Reading passage: Begin

A large number of my clients are medical offices/facilities that I've been working with for years. Right now, the biggest push is electronic medical records. And let me tell you, it's a nightmare. All of the doctors that I work with are computer illiterate and have no desire to work with computers. But when you go with an EMR system, you're using computers front to back, for every single task. And they balk. It diminishes patient care because the doctors are more worried about making typos and clicking the right boxes, rather than paying attention to the patients. The EMR that the doctors wanted deployed at one particular office required a specific Toshiba tablet for the doctors to use. These things were $2,500 tablets,. And they stopped using them after a month. They hated them because, well firstly they're terrible tablets, and secondly the doctors have no idea how to use a computer. Computer illiteracy in the medical field is a very big problem. Medical workers especially are going to have to become more knowledgeable about computers. They're going to have to be more flexible, and they're going to have to be able to adapt. If you can send an email in Outlook, you can send an email in Thunderbird. Look for "Inbox" to see your messages, look for "Compose" or "Write" or something like that to write a message. It's not difficult. Same with word processors. If you know the basics of one, just look for those things in the other. They're there. With medical increasingly becoming an electronic only field, medical employees (including doctors) are going to have to learn how to adapt.

Reading passage: End
Data to examine: Begin

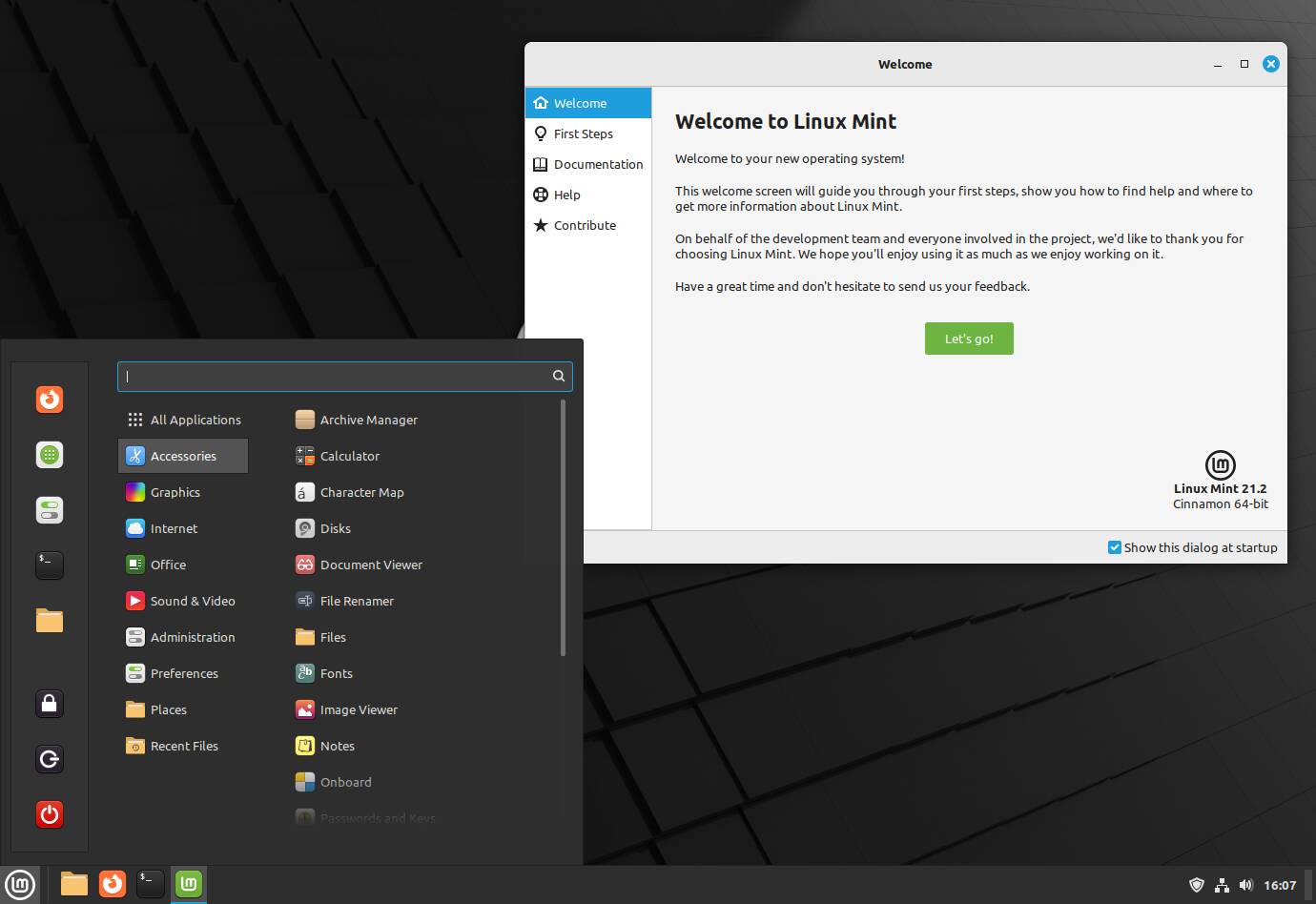Open the Calculator application

click(349, 456)
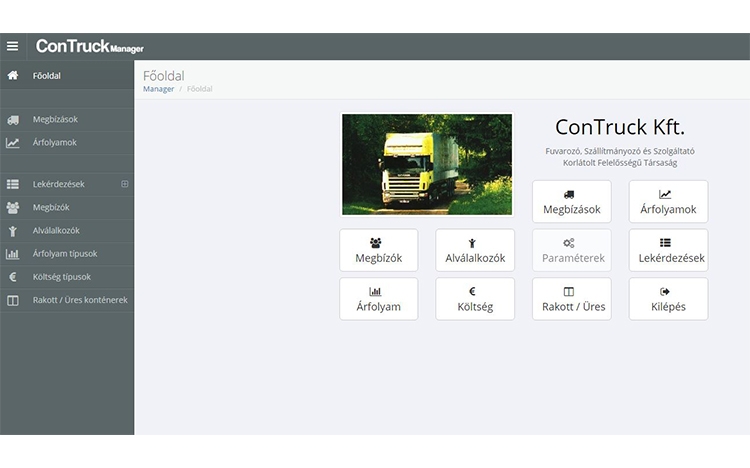This screenshot has width=750, height=468.
Task: Click the sidebar chart icon for Árfolyamok
Action: (12, 143)
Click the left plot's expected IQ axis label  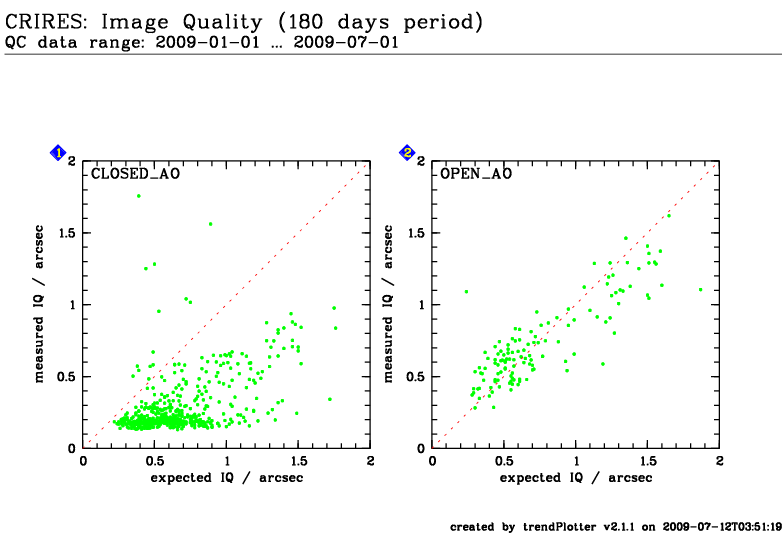click(227, 478)
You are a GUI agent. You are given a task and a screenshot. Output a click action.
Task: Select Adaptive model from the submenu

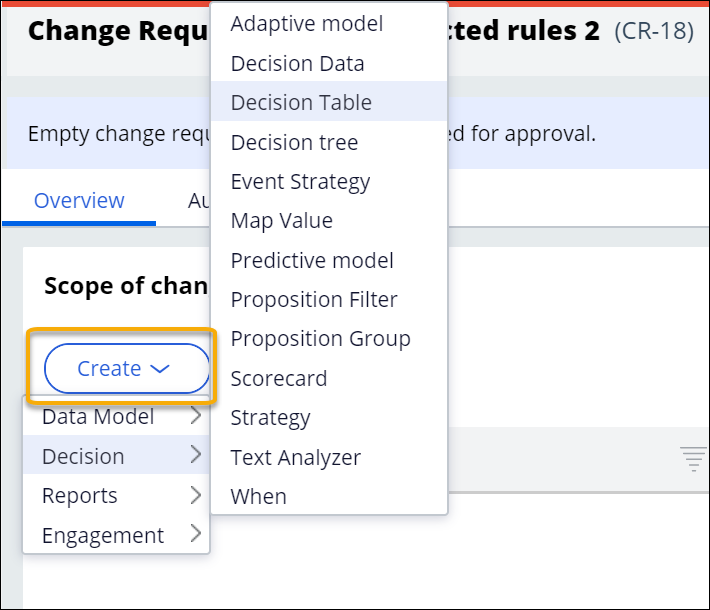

Data to examine: End

Pick up the passage on doctors and electronic medical records after its last sentence and continue it. The listing above is separate material and has no connection to the passage on doctors and electronic medical records.

But not only is computer literacy a problem, but EMR companies are the epitome of vendor lock-in and control. They specialize in holding back features and charging you $10,000 for implementing something incredibly simple and common sense. Data portability is also nearly non-existent. Even with HL7, interacting with other EMRs (and Odin forbid you have to interact with another office or provider), it's still a mess.
The medical field is a mess. The promise of EMR is not being realized. Greed has already destroyed everything good that EMR was supposed usher in, and has instead made a complete and total disaster of the industry. There is no data portability. There is no go-to-one-doctor-and-have-records-easily-transferred-to-another. That's the last thing EMR developers want. Not to mention that everything is harder, slower, and prone to failure. If the power goes out, or the server is down, or if your internet connection is down (a problem with cloud-based EMRs) then you're nearly dead in the water. An office can't function anymore without these things.